# Material for this exercise:
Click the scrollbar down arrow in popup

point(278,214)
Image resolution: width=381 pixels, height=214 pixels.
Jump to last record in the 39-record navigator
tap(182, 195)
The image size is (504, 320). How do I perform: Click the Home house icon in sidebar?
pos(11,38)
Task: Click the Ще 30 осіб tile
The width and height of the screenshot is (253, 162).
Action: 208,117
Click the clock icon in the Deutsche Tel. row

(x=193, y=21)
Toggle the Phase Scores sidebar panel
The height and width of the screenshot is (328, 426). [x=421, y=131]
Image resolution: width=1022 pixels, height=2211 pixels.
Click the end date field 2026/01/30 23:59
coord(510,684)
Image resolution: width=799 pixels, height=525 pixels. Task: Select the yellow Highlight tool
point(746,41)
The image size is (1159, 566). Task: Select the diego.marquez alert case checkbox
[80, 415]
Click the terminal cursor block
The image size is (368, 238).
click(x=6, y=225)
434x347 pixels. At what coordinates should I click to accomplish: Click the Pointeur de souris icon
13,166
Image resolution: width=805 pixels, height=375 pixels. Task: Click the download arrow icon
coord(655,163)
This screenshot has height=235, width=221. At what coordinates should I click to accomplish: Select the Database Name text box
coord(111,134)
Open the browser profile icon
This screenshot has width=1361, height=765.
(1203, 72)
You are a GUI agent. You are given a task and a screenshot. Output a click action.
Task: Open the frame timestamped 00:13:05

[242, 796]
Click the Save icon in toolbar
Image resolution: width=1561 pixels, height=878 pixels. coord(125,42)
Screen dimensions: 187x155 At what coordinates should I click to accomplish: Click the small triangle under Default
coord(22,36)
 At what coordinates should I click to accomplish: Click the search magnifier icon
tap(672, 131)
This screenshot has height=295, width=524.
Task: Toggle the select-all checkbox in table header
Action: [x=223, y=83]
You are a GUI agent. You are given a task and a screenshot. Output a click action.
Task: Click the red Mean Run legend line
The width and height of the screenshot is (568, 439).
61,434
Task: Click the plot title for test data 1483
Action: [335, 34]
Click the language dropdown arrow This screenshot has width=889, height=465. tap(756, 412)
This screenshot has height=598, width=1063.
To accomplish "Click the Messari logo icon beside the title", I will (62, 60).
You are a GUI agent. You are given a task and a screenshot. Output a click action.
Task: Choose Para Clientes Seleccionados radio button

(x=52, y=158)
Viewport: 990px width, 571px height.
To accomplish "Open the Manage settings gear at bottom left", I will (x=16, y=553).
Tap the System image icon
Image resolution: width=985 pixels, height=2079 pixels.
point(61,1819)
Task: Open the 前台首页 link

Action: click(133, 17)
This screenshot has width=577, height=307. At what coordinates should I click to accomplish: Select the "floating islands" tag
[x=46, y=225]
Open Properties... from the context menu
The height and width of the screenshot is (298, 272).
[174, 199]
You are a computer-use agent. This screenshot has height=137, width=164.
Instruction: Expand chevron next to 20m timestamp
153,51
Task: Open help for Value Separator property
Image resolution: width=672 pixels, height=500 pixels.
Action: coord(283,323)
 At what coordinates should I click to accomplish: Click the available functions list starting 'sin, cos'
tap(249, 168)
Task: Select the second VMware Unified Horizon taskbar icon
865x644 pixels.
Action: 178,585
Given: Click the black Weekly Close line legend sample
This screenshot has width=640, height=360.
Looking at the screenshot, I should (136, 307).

# Problem:
List every line in the entries above that contains the word "should". Treat case as significant.

# The solution:
434x347 pixels. At what coordinates should I click to accomplish: Click the Pointeur de souris icon
This screenshot has height=235, width=221. At what coordinates should I click to accomplish: Select the Database Name text box
Screen dimensions: 187x155 At what coordinates should I click to accomplish: Click the small triangle under Default
 At what coordinates should I click to accomplish: Click the search magnifier icon
This screenshot has width=577, height=307. At what coordinates should I click to accomplish: Select the "floating islands" tag
 At what coordinates should I click to accomplish: Click the available functions list starting 'sin, cos'
Looking at the screenshot, I should (136, 307).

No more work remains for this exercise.